Die historischen Gebäude (Heiliggeistkapelle und Heiliggeisthaus) wurden in enger Zusammenarbeit mit der Stadtarchitektin Barbara Adriaensen und ihres Teams sowie des Architekturbüros Beeck von Grund auf renoviert und auf den neuesten Stand der Technik gebracht. Zwei neue, von import.export Architecture entworfene Gebäude ergänzen das Ensemble. Dabei entstanden ein Theatersaal mit 180 Sitzplätzen sowie ein kleineres Auditorium für Proben, Forschung und kleinere Aufführungen. Workshop- und Übungsräume sowie die Verwaltung des Zentrums sind im Altbau untergebracht. Ein Café mit Terrasse im Erdgeschoss wirkt als Bindeglied zwischen dem Zentrum und den umliegenden Gebäuden.

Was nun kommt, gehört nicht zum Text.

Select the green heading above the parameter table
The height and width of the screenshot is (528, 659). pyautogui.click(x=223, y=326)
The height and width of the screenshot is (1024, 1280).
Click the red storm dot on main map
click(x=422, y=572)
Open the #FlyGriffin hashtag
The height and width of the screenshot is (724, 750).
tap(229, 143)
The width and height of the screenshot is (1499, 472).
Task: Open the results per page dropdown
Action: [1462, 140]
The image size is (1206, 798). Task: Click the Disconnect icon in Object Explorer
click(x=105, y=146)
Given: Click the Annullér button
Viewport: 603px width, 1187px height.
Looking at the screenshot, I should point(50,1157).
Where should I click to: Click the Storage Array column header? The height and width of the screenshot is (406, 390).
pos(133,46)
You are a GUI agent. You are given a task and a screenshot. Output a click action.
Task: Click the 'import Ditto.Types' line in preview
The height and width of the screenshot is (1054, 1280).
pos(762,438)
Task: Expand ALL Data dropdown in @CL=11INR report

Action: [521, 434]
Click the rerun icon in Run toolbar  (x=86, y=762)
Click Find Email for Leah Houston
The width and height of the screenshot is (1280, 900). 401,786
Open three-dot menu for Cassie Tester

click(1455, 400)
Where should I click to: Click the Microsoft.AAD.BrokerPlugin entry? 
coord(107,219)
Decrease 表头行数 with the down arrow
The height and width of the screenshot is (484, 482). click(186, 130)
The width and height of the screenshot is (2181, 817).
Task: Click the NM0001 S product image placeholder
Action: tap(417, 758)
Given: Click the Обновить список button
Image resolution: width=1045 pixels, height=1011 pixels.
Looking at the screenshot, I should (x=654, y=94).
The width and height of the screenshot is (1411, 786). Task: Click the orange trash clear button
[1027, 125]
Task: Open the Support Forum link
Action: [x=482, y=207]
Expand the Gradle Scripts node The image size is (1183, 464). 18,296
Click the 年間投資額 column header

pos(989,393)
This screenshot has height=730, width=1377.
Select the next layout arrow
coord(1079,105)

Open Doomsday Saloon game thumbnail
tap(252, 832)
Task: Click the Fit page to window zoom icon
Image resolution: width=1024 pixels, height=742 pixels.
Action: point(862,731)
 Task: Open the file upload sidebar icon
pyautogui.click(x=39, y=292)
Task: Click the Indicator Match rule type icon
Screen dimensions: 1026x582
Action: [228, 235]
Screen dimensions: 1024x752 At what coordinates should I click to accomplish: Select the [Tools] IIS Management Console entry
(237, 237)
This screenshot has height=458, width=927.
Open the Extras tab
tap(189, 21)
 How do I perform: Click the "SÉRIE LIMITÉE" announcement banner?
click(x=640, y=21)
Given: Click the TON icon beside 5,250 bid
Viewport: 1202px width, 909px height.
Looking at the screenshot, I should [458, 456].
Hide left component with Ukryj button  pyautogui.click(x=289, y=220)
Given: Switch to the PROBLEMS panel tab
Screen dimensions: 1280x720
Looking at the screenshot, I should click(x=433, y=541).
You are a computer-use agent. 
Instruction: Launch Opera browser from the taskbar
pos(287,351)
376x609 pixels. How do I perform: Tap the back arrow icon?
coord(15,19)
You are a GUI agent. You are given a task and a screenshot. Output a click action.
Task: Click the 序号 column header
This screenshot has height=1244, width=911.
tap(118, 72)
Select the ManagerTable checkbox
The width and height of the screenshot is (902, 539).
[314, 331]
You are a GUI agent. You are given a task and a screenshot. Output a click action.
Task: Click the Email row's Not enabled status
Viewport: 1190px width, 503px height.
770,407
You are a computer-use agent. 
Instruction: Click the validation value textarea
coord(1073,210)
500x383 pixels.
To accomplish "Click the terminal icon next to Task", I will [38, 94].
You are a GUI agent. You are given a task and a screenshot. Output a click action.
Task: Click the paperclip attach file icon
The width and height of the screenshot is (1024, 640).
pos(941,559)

Bei der Gestaltung des Neubaus stand der Name des Zentrums Pate. Die auffällige, goldfarbene Fassade des kleineren der beiden neuen Baubaukörper ist dem Moonlander der Mission Apollo 11, dem ersten Fahrzeug auf dem Mond, nachempfunden. Sie zitiert das berühmte Bild der goldenen, geknitterten Oberfläche der Moonlander-Unterseite. Zahlreiche Versuchsreihen wurden durchgeführt, bis der gewünschte Knick-Effekt der Fassadenpaneele erreicht wurde. Für das Dach des Neubaus entschieden sich die Architekten für eine 1,5 mm dicke, weiße Folie von RENOLIT ALKORPLAN.